# [What is being asked]
Copy out the TeraWatt Infrastructure article below word for word, from its headline to its last sentence.

# [Given passage]
↓

TeraWatt Infrastructure aims to address the massive energy capacity needs of EV fleet charging depots

As more fleets of medium- and heavy-duty vehicles go electric, there’s a growing awareness that building the necessary charging infrastructure will be a complex proposition, requiring specialized expertise and considerable capital. Fleet vehicle depots will need to incorporate not only charging stations, but energy management systems, and possibly energy storage and on-site generation. These sites will also require massive amounts of power capacity, and that means close coordination with local electrical utilities. Many fleet operators are turning to third-party companies to manage all these elements as part of a turnkey charging service.

TeraWatt Infrastructure offers a comprehensive platform that combines financing, energy management and project development to help organizations make the transition to EV fleets. The company has been acquiring real estate in strategic locations near major highway exits, metropolitan areas and logistics hubs—potential sites for future charging centers. It also provides fleet operators a suite of solutions and asset financing for infrastructure projects at their own sites.

TeraWatt has only recently come out of stealth mode, and has yet to announce any major customers. However, the company got the attention of the media in May when it appointed Neha Palmer, a seasoned expert in the energy management field, as CEO. Ms. Palmer was Google’s Head of Energy Strategy for 10 years, and she managed the tech giant’s buildout of its energy-hungry data centers. Her unique experience is expected to be an invaluable asset to TeraWatt as it works to develop large-scale EV charging infrastructure projects.

What we’re talking about at TeraWatt is having dozens of chargers in one location, dozens of vehicles charging simultaneously, which requires more than just a simple grid connection.

“Neha Palmer tackled Google’s data center energy consumption through a decade of massive growth, while also bending the will of the world to achieve net zero emissions,” said TeraWatt Infrastructure co-founder Ben Birnbaum. “It’s difficult to find someone with the kind of infrastructure development experience that the world is going to require to make it successfully through the transition to electrified transport, given the complexities of the energy requirements and the sheer volume of watts and capital required.”

↑

# [Information]

↓

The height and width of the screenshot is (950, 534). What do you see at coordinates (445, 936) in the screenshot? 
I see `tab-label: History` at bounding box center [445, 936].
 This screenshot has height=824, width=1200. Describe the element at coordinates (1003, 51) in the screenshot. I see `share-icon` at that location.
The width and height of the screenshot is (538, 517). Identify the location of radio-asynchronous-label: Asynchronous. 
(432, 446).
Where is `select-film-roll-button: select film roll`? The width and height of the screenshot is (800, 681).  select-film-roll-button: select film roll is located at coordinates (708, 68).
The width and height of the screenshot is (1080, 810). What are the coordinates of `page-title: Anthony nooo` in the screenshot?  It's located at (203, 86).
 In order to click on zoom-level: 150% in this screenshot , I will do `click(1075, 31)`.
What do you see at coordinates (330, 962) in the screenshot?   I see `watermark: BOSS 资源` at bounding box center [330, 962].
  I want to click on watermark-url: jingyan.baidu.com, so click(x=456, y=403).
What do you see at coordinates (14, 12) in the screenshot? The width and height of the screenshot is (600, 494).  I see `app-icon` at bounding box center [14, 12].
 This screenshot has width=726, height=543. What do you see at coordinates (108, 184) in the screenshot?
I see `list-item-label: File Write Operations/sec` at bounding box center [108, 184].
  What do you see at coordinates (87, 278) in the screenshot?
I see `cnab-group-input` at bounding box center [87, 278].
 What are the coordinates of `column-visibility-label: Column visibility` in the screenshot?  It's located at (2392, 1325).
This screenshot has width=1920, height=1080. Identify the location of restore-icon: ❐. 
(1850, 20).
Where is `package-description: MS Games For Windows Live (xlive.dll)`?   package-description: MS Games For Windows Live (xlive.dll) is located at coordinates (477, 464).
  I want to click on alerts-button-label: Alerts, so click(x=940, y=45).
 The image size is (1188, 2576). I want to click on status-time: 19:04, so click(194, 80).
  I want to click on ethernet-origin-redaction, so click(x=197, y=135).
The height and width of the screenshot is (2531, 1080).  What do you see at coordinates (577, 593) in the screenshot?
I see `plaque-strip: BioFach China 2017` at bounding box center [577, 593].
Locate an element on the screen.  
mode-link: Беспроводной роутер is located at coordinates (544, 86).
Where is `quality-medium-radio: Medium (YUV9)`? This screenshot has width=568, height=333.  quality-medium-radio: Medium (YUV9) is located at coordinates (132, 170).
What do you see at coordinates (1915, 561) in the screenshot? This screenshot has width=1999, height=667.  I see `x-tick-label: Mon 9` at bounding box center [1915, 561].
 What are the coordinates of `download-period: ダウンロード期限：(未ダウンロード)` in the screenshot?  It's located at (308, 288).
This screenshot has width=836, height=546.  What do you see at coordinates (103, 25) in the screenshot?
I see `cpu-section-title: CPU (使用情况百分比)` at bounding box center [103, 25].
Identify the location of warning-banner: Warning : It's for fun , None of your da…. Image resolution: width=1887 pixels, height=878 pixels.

↑

# [Response]
TeraWatt Infrastructure aims to address the massive energy capacity needs of EV fleet charging depots

As more fleets of medium- and heavy-duty vehicles go electric, there’s a growing awareness that building the necessary charging infrastructure will be a complex proposition, requiring specialized expertise and considerable capital. Fleet vehicle depots will need to incorporate not only charging stations, but energy management systems, and possibly energy storage and on-site generation. These sites will also require massive amounts of power capacity, and that means close coordination with local electrical utilities. Many fleet operators are turning to third-party companies to manage all these elements as part of a turnkey charging service.

TeraWatt Infrastructure offers a comprehensive platform that combines financing, energy management and project development to help organizations make the transition to EV fleets. The company has been acquiring real estate in strategic locations near major highway exits, metropolitan areas and logistics hubs—potential sites for future charging centers. It also provides fleet operators a suite of solutions and asset financing for infrastructure projects at their own sites.

TeraWatt has only recently come out of stealth mode, and has yet to announce any major customers. However, the company got the attention of the media in May when it appointed Neha Palmer, a seasoned expert in the energy management field, as CEO. Ms. Palmer was Google’s Head of Energy Strategy for 10 years, and she managed the tech giant’s buildout of its energy-hungry data centers. Her unique experience is expected to be an invaluable asset to TeraWatt as it works to develop large-scale EV charging infrastructure projects.

What we’re talking about at TeraWatt is having dozens of chargers in one location, dozens of vehicles charging simultaneously, which requires more than just a simple grid connection.

“Neha Palmer tackled Google’s data center energy consumption through a decade of massive growth, while also bending the will of the world to achieve net zero emissions,” said TeraWatt Infrastructure co-founder Ben Birnbaum. “It’s difficult to find someone with the kind of infrastructure development experience that the world is going to require to make it successfully through the transition to electrified transport, given the complexities of the energy requirements and the sheer volume of watts and capital required.”